On April 18, 2011, Yukinobu Ebata, president of the Tokyo Sports magazine, All Japan Pro Wrestling president Keiji Mutoh and top champion Suwama, New Japan Pro-Wrestling president Naoki Sugabayashi and top champion Hiroshi Tanahashi and Pro Wrestling Noah president Akira Taue and top champion Takashi Sugiura held a press conference in Tokyo's Nippon Budokan, announcing that the three promotions would be coming together for a charity event on August 27 at the same arena. All proceeds from the event would be donated to help those affected by the March 11, 2011, Tōhoku earthquake and tsunami. The event marked the first time all three promotions had come together to co-produce an event and the first time since August 1979, when AJPW and NJPW had co-produced an event. The event was sponsored by Tokyo Sports. Rock band Funkist composed a song named "All Together" for the event, which featured thirty wrestlers from the three promotions singing backing vocals. The event aired live on pay-per-view, and was later aired on tape delay on Fighting TV Samurai, Gaora, NTV G+ and TV Asahi.

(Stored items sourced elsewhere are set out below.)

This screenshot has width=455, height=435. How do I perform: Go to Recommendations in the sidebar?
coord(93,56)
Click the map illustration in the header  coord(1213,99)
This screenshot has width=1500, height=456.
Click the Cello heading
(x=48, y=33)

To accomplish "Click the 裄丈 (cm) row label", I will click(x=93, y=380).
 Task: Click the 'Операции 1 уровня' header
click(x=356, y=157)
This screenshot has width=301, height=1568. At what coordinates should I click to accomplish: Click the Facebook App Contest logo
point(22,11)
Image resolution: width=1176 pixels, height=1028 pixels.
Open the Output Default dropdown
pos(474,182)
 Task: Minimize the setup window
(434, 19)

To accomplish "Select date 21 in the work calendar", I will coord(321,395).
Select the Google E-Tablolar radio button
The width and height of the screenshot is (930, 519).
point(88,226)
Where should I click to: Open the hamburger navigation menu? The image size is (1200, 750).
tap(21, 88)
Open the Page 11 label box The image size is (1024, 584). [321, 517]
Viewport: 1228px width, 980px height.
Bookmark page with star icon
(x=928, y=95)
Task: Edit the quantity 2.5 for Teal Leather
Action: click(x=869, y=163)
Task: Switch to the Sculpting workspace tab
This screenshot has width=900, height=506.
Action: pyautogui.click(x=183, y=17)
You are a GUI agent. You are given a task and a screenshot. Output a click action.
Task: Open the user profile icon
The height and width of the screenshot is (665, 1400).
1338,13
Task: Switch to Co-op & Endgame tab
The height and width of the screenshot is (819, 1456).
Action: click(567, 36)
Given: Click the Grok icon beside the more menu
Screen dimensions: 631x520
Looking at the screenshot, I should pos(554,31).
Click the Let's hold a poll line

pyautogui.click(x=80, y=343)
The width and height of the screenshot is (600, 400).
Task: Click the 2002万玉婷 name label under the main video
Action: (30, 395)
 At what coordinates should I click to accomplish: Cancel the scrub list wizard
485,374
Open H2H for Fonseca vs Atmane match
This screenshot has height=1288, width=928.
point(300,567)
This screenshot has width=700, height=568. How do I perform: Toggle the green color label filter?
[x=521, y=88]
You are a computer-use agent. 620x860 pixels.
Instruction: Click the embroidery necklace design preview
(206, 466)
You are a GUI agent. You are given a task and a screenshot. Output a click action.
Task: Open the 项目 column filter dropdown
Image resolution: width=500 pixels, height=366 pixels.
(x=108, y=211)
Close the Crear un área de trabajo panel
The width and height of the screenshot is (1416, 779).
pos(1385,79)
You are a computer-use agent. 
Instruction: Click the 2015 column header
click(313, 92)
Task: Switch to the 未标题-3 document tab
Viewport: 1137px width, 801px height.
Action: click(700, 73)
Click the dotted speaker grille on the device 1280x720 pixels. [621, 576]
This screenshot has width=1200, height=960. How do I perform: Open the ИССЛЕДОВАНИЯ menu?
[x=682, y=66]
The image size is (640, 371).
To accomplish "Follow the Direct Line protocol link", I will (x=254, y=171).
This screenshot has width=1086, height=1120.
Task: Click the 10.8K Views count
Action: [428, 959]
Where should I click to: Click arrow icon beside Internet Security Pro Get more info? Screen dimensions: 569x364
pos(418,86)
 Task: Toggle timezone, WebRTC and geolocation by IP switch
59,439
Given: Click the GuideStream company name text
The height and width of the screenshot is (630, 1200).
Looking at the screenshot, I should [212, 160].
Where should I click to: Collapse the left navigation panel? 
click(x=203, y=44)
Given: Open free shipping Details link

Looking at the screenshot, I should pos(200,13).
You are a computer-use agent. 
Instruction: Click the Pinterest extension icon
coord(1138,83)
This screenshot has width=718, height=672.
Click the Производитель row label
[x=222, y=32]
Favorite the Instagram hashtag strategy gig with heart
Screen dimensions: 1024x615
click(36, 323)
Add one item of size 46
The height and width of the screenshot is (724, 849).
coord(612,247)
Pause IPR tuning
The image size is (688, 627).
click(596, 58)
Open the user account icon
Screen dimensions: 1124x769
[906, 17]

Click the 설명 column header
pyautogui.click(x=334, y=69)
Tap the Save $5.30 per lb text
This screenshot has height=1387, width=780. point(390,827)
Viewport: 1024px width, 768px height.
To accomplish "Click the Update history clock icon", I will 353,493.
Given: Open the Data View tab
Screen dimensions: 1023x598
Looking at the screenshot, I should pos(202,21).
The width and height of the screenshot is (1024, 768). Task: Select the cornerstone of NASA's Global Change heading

In addition to AJPW, NJPW and Noah wrestlers, Kota Ibushi from DDT Pro-Wrestling and Kensuke Sasaki, Katsuhiko Nakajima, Kento Miyahara and Satoshi Kajiwara from Kensuke Office also took part in the event. American retired wrestler Dick Beyer, using his famous The Destroyer character, attended the event and presented a trophy to the winner of the Destroyer Cup. Manabu Nakanishi and Satoshi Kojima from NJPW and Naomichi Marufuji and Takeshi Rikio from Noah were forced to miss the event due to injuries. All in all, the event featured ten matches involving 82 wrestlers. The semi-main event, where AJPW wrestler Keiji Mutoh and Noah wrestler Kenta Kobashi defeated the NJPW tag team of Takashi Iizuka and Toru Yano, was later named the 2011 Match of the Year by Tokyo Sports. On October 25, representatives of the three promotions handed a check of ¥58,273,560 (approx. U.S. $730,000 at the time), made up of ticket, PPV and merchandise sales, to Japanese Red Cross.

===Results===

1. Order of elimination: Hiromu Takahashi, King Fale, Takumi Soya, Black Bushi, Yasufumi Nakanoue, Hideo Saito, Takaaki Watanabe, René Duprée, Akira Taue, Yoshinari Ogawa, Soshun, Lee Jae-kyung, Mazada, Zack Sabre Jr., Satoshi Kajiwara, Tomohiro Ishii, Tomoaki Honma, Kushida, Jun Nishikawa, Joe Doering, Kento Miyahara, Masanobu Fuchi, Super Strong Machine, Masao Inoue, Gedo.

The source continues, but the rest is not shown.